Sunday, September 03, 2017

Creating Murderers

A new study analyzing ten murder cases in the US shows that murderers' dads fall into three categories:  anti-dads, ueber-dads and absent dads?  

We must face the question:  Is it bad fathering which creates murderers?  Asking that question might sound sexist, but I assure you it's not, because dads are the role models of their sons, and most murderers are male so were once sons.

So fathers:  Will your child turn out to be a murderer?  Are your fathering skills adequate to prevent that?  Can you sleep well knowing all this?

Okay.  I made all that up.  But not to worry, just reverse the sex of the parent and you will get an actual study!  It's even summarized in the UK Independent:*

After examining 10 murder cases in the US series Murderers and their Mothers, Dr Elizabeth Yardley began to demystify the psyche of killers by looking closely at their maternal relations.
Debunking accusations of sexism by explaining that mothers “matter more” in the making of murderers due to the “inherently gendered nature of society”, she used a blog on the Huffington Post, Yardley explained that care-giving and nurturing connotations can be taken for granted when it comes to motherhood.
The criminology professor and podcaster deems the killers’ mothers behaviour as a contributing factor in their actions.
Isn't it interesting what kinds of studies get disseminated and how?  I have no idea if Dr. Yardley's teeny-tiny sample of ten cases was compared to some random drawing of mothers from the general population**, but I doubt that, if that she thought ten cases is enough to go by and  decided that only the mothers matter when it comes to parenting.

So what are the murderers' horrible mother like?  According to Yardley, they fall into three groups:  Anti-mothers, ueber-mothers and passive mothers.  Ueber-mothers protect their children too much, passive mothers protect their children too little, and anti-mothers come themselves from violent homes and pass the violence on. 

Mothering is a tightrope act!  It's almost impossible to be a good mother, and if you are not, you will create a murderer.  Or a Hitler.  Hitler mentions his mother in Mein Kampf, by the way, noting that she was a stay-at-home mother who dedicated her life to her children.  Probably an ueber-mother?

Which means that WWII is women's fault, as is almost everything in this world since Eve took the apple from one of my people.  Or so they say.

My point in reviewing that particular article about a pretty iffy study is that there's a giant market for articles which blame the Biblical Eve and her daughters, even when it comes to something like murders where the vast majority of murderers are men.
*  First, a general caveat:  As I can't find the study itself, what I say about it assumes that the summary in the Independent is correct.  If it's incorrect, the shame belongs to the latter newspaper.

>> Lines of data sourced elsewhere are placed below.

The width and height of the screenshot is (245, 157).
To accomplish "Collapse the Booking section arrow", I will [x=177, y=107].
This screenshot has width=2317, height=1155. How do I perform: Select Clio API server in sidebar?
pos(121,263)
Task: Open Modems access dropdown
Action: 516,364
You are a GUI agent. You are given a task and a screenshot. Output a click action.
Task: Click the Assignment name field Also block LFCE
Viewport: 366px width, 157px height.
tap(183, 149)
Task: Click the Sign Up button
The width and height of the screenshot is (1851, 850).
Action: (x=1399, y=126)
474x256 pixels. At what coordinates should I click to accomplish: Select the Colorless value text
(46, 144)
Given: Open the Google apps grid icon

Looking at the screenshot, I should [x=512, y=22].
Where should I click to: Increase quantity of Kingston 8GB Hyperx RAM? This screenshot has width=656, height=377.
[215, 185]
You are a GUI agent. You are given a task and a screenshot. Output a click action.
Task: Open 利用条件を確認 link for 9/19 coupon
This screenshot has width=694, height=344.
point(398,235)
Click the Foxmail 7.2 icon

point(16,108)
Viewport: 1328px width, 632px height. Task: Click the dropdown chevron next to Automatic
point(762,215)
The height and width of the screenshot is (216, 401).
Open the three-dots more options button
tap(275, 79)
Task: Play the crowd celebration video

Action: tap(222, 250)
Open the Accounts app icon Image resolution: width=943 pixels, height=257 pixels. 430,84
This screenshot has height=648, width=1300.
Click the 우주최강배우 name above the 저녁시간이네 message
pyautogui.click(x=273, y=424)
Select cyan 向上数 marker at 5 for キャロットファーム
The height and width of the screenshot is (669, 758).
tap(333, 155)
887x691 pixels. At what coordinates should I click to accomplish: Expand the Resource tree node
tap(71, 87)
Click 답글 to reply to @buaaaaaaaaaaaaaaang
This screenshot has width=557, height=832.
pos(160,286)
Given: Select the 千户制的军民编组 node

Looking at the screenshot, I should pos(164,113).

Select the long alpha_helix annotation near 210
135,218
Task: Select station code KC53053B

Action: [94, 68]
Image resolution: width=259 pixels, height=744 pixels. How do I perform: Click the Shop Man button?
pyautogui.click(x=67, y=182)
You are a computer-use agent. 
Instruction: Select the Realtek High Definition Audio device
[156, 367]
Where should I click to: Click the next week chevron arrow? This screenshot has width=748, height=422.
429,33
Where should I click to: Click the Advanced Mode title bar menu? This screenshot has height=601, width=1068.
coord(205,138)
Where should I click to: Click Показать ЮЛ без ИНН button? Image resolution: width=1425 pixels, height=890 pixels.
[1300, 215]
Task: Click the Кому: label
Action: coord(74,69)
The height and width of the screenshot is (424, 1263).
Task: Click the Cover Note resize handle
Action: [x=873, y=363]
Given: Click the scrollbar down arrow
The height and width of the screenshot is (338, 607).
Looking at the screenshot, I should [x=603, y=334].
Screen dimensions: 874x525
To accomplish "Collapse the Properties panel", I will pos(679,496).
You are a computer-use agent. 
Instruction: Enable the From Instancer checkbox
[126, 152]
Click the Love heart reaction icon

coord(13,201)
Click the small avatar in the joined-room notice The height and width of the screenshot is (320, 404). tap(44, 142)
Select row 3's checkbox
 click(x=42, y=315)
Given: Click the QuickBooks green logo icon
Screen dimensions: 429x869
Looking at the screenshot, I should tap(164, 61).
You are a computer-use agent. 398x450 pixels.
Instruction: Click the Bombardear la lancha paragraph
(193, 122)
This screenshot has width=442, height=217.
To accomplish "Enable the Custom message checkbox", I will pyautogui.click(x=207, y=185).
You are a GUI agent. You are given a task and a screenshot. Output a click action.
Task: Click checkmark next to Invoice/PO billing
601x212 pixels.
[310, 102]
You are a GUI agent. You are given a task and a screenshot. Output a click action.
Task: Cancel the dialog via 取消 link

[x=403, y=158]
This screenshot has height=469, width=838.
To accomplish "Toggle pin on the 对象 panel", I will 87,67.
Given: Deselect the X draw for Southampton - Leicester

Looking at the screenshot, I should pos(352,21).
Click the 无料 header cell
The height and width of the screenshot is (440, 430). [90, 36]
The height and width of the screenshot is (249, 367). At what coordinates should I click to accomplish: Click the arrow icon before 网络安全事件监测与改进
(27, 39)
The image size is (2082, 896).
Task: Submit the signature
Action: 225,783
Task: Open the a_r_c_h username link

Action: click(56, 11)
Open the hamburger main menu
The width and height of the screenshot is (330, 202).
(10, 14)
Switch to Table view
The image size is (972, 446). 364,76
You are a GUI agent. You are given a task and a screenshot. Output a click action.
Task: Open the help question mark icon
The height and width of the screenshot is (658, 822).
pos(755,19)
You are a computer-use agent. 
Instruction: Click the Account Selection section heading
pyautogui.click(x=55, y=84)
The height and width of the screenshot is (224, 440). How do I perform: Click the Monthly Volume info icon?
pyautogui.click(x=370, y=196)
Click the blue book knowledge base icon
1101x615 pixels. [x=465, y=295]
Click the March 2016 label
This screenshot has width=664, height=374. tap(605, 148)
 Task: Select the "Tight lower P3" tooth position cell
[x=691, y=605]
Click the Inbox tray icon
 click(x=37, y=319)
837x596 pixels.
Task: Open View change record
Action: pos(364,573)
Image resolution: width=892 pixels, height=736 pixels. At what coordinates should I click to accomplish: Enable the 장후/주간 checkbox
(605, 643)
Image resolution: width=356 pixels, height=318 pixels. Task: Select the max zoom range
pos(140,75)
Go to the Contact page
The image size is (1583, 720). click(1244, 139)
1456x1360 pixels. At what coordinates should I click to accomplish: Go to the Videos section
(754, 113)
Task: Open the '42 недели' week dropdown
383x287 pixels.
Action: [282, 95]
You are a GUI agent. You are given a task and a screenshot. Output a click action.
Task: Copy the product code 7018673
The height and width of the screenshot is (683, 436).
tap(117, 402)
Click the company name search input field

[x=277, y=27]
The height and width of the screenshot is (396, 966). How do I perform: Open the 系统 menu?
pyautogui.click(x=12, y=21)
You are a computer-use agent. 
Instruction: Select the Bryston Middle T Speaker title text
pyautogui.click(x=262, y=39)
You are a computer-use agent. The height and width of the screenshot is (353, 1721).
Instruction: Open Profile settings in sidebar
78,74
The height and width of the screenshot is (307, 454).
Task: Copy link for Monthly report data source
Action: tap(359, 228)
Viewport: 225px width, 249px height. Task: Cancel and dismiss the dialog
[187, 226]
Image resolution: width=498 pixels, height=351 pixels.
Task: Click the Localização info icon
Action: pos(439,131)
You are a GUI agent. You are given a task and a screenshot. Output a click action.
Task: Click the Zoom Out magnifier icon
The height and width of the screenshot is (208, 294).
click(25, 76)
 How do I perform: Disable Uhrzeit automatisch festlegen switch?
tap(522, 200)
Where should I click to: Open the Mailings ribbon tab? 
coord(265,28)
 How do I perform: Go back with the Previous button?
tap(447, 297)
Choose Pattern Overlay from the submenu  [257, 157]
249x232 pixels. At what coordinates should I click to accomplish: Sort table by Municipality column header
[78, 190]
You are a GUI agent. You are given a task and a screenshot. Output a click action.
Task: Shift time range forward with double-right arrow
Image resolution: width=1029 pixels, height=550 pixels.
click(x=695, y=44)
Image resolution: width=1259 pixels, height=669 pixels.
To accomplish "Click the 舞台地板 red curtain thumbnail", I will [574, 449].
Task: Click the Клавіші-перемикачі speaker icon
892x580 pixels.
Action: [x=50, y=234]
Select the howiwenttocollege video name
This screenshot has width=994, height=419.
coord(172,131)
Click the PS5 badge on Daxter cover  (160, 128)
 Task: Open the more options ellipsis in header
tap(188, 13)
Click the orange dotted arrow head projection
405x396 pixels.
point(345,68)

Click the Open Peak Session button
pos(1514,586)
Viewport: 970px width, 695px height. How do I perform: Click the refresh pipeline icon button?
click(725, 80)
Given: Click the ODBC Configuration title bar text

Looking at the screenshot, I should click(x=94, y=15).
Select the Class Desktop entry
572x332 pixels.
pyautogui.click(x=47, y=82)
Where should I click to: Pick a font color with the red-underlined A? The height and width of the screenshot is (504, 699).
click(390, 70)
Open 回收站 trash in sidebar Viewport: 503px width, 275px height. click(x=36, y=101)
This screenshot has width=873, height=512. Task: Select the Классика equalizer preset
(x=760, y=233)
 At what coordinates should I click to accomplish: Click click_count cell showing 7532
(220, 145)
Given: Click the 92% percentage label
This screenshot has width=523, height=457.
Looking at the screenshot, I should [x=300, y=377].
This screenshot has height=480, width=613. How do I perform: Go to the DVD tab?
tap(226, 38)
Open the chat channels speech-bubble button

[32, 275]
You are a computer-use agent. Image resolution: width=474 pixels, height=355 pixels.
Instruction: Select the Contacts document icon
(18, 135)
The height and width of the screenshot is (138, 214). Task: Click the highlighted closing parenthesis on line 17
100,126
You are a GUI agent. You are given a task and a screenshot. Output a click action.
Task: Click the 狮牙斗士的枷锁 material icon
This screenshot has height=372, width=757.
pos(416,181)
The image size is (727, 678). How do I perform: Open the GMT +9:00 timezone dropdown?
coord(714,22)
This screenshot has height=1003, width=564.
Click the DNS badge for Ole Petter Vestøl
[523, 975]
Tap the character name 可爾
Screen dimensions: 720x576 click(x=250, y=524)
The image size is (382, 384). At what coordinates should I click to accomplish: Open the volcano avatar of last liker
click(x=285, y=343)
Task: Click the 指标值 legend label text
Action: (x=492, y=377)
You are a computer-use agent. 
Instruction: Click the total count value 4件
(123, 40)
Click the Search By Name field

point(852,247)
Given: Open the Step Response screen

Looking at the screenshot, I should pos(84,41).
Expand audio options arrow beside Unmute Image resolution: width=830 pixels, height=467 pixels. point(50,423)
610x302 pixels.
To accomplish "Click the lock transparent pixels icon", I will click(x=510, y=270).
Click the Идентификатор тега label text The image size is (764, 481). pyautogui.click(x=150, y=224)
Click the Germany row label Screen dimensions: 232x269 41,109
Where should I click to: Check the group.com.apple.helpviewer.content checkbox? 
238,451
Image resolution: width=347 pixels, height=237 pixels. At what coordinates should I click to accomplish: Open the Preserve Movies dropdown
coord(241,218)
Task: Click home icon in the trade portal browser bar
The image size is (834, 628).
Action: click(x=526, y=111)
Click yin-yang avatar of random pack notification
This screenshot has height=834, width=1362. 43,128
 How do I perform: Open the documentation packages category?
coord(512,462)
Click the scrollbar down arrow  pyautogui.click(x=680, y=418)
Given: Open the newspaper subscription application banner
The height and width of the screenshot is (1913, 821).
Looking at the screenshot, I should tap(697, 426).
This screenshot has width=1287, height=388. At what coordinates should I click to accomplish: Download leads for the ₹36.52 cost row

Second, note that Yardley doesn't debunk any accusations of sexism; she simply decides to ignore the fathers and their possible roles altogether.   To see why this matters, suppose that a father beats his son all the time, but the mother is passive and does not protect the son.  If the son ends up a murderer later in life, and is entered into a study like Yardley's, the fault is all in the bad mothering.
**  I couldn't find anything on the study online, so I can't tell if the mothers of the ten murderers (or in the ten murder cases, as there might be multiple murderers) were compared to mothers in general.  It's possible that the general population of mothers includes anti-mothers, ueber-mothers and passive mothers, and it's even theoretically possible that they might exist in the same proportions as they exist in Yardley's study.  In that case the results would be meaningless.

More specifically, it's possible that the childhood homes of people who later become murderers are very dysfunctional, but that doesn't necessarily mean that the mothers are the  main causal agents for the dysfunctional aspects.  Their behavior could be a response to what the fathers do or the result of complex interplay between the family members.  An inherited tendency toward violent behavior (from either or both parents) is also possible. 

Finally, studies which begin from a murderer and walk backward in an attempt to find causal factors can easily be tinged by the knowledge that the final result of the family's child-rearing was a violent child.  This could color the classifications used for the mothers in Yardley's study.